## [TASK REQUIREMENTS]
Please arrange the records from the line with "Where should I click to: Click the anticipationStrength" to the end of the records as a JSON list of strings, one string per line, leaving out blank lines.

## [DATASET EXTRACT]
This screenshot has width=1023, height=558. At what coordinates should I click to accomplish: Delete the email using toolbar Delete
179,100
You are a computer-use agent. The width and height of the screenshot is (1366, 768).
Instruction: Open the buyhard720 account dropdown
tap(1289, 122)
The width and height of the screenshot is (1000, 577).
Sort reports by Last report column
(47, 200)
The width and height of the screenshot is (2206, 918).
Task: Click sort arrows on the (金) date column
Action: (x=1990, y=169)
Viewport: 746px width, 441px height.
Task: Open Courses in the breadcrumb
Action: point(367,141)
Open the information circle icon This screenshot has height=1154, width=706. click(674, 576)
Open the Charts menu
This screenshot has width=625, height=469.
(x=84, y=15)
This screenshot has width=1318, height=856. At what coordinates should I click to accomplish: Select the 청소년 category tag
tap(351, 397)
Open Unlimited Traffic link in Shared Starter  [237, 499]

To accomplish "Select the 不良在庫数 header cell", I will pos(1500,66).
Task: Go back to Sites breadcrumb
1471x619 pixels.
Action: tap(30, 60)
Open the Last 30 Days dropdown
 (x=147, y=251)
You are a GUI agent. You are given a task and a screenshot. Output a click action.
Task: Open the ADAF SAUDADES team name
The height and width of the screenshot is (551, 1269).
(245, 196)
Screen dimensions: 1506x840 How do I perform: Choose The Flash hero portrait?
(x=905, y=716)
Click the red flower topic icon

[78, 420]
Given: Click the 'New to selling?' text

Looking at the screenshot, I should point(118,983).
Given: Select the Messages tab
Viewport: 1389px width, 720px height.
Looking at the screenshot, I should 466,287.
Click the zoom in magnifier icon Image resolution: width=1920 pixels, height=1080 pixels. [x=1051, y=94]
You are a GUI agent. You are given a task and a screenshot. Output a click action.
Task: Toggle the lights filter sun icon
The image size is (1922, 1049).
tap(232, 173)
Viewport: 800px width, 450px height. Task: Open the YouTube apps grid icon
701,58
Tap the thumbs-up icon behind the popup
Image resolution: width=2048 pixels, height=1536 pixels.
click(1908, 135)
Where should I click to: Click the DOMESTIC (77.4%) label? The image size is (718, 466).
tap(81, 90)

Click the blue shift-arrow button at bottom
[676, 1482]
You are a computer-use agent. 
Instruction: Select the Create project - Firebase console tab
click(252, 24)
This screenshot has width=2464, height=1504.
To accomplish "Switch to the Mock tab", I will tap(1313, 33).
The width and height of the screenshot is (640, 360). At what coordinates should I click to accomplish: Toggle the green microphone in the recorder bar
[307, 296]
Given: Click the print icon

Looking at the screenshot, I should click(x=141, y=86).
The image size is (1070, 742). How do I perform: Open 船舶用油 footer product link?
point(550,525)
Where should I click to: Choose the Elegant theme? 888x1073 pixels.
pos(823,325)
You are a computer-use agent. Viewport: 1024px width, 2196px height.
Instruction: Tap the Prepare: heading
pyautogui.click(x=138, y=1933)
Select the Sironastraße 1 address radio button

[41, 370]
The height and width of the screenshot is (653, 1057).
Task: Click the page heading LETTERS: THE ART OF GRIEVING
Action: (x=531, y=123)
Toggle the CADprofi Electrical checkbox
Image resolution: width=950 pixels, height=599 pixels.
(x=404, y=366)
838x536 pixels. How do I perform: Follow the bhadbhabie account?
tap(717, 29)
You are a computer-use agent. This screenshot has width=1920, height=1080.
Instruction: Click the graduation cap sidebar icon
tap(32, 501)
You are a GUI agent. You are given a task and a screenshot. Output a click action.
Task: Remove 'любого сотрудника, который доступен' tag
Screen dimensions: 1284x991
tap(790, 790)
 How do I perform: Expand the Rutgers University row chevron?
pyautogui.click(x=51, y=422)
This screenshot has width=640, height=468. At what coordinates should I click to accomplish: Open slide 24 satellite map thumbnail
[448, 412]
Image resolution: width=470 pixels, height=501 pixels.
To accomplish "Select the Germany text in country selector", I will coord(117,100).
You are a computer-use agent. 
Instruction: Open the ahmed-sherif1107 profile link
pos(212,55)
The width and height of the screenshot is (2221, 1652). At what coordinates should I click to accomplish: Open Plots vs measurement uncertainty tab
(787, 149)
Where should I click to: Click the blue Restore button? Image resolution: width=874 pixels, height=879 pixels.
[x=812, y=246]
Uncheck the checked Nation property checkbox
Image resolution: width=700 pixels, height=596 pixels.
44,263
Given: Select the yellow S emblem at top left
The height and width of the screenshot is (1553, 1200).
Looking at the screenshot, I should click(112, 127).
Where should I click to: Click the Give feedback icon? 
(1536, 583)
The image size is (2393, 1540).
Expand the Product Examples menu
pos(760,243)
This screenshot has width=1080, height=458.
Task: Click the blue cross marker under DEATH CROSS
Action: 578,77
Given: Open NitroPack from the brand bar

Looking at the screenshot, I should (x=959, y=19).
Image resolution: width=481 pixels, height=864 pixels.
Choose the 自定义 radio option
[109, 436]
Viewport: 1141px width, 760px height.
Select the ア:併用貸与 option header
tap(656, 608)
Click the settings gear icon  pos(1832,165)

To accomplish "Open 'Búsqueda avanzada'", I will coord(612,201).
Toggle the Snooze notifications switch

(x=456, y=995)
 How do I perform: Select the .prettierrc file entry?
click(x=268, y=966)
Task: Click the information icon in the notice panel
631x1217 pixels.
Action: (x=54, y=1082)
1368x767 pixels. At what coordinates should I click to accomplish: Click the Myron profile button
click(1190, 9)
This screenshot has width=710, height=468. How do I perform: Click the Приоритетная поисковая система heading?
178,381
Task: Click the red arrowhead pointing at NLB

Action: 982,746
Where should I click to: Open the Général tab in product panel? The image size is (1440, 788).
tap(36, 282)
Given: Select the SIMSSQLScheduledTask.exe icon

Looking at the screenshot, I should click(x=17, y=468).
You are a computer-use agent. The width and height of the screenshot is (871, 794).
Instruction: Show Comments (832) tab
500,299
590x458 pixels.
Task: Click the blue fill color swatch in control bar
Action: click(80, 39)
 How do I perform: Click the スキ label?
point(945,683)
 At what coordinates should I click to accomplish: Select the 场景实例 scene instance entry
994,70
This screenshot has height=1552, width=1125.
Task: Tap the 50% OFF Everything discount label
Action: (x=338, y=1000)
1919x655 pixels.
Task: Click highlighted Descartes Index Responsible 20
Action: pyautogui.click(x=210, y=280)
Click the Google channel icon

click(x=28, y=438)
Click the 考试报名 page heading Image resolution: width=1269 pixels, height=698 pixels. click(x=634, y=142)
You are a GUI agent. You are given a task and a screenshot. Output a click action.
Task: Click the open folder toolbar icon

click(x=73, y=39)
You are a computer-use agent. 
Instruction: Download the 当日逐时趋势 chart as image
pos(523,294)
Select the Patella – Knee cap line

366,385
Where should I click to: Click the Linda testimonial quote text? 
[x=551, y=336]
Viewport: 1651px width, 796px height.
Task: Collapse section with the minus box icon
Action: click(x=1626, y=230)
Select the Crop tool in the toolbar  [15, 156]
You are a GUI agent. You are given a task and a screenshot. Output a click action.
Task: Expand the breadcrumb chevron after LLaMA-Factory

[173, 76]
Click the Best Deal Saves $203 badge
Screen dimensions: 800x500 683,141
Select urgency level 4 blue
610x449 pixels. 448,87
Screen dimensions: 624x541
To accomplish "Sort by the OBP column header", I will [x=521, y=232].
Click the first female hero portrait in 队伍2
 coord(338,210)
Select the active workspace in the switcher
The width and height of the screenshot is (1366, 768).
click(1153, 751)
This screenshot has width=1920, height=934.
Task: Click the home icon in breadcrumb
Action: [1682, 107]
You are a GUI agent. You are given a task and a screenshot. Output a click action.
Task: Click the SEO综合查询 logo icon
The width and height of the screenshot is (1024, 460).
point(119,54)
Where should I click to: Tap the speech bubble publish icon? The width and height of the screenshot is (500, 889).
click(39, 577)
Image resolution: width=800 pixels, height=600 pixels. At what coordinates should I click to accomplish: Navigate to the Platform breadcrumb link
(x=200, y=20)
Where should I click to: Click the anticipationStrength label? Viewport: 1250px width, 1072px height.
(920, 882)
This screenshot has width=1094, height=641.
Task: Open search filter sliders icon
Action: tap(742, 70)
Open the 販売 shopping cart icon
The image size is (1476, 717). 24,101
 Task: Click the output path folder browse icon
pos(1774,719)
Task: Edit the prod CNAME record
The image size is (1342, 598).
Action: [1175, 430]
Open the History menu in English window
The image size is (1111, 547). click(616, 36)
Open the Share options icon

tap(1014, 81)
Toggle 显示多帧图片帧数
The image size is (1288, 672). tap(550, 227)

## [WORKED SOLUTION]
[
  "Where should I click to: Click the anticipationStrength label? Viewport: 1250px width, 1072px height.",
  "(920, 882)",
  "This screenshot has width=1094, height=641.",
  "Task: Open search filter sliders icon",
  "Action: tap(742, 70)",
  "Open the 販売 shopping cart icon",
  "The image size is (1476, 717). 24,101",
  " Task: Click the output path folder browse icon",
  "pos(1774,719)",
  "Task: Edit the prod CNAME record",
  "The image size is (1342, 598).",
  "Action: [1175, 430]",
  "Open the History menu in English window",
  "The image size is (1111, 547). click(616, 36)",
  "Open the Share options icon",
  "tap(1014, 81)",
  "Toggle 显示多帧图片帧数",
  "The image size is (1288, 672). tap(550, 227)"
]